Click on CUSTOM CREATE
and a new dialog box will appear in front of you to enter the name of your Active Directory.
The green check box in the DOMAIN NAME
denotes that the name you have chosen for your active directory is available. When done click the tick button or icon at the bottom right corner of the dialog box to create a new active directory.
After the creation of active directory is successfully completed, you can see the new created active directory in the list. Notice the ROLE
as Global Administrator
. Click on the active directory name to view the details. First, I am going to add a new user to the directory. When inside the active directory, click the USERS
which in the top of the page.
I can see a default user added to my new created active directory here which is my official Microsoft user. I cannot delete this user neither I can change much of the roles and other information of this user because it something which is being managed by Microsoft. So to add a new user, click the ADD USER
button at the bottom of the page. This will open up a dialog box which allows you to add or create a new user to the active directory. In my case I am going to add a normal user not an administrator, I will keep the the default prompts. The whole process of adding a new user will take 3 steps to complete.

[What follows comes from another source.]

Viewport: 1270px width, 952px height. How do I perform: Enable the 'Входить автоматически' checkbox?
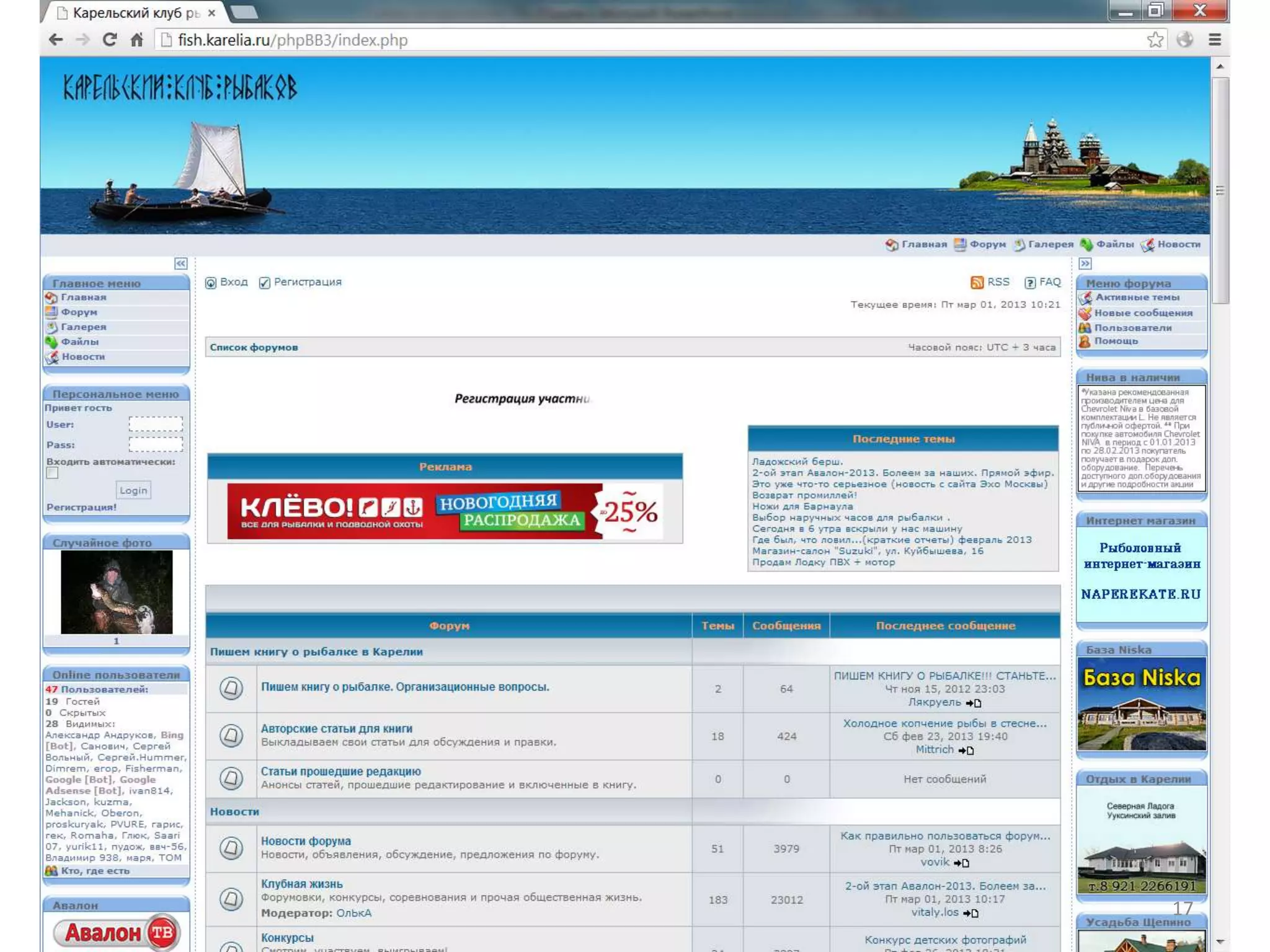tap(53, 474)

In the next screen enter the details about the user. I want to add this user as a normal user hence I am selecting User
as a ROLE
.
In the last step, click the create
button to add a new user and generate a temporary password for the new user.
Make a note of this password somewhere as you will need it to log in to the account. After the first login, user is prompt to change the password.

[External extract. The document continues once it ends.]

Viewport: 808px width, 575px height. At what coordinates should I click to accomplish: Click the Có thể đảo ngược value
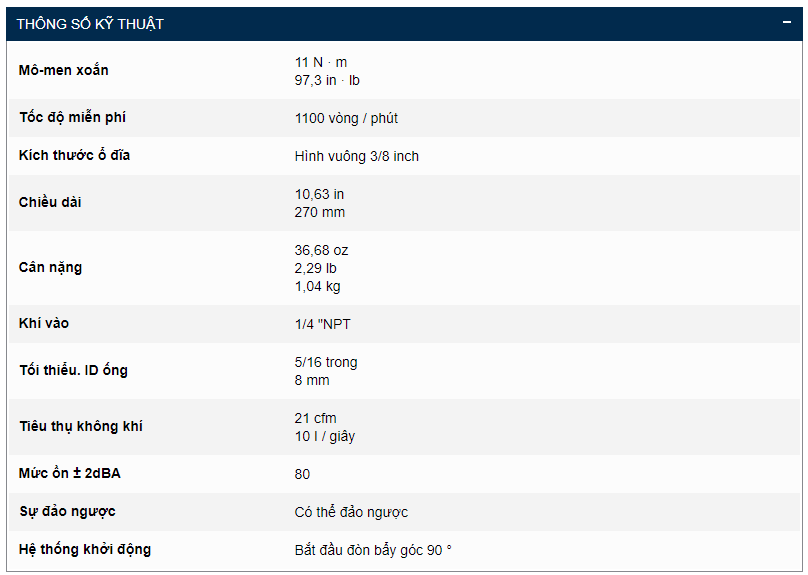click(x=351, y=512)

To add a new application, click on the APPLICATION
link. Click the ADD
button at the bottom of the page to add a new application and then click Add an application my organization is developing
.
In the next step enter the name of the application and select the type of application you are building. In my case, it is a web application.

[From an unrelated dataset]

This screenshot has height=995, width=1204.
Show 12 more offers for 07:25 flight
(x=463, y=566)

In the next step, you add a sign-in URL and app ID URI. The app ID URI I have added is in this format: http://<directoryname>.onmicrosoft.com/adauth
. Replace the directoryname
with your directory
name. The adauth
is the name of my application.
Once the adding of application is successful, click the USERS
link. I can see the new user I have created in the user lists but it is not being assigned to the application yet. To do that, click the ASSIGN
button at the bottom of the page and click YES
. The ASSIGNED
status will be changed from No
to Yes
.
The easy way to set the application up for AD authentication is to create a new “demo” application and select Change Authentication
from the new project dialog box. Select Work or School Accounts
and enter the domain name. This will create a new application with all the things set up for your domain. The reason I said “demo” application because I want to just get the changes that Visual Studio does it for me when I select the AD authentication. This application will now act like a sample application from where I can take the implementation and add it to my existing application.
Here are the changes I have made to my existing application. As of now my existing application does not have user authentication and now as I want to implement, I will add the account controller and two views which will handle the authentication. In my case this is the account controller, you can name the controller as per your choice. Add two new views in the Views
directory for your controller. Call them AccessDenied.cshtml
and SignedOut.cshtml
respectively.
Note that all the changes I am making to my existing application are exactly the same as the sample application.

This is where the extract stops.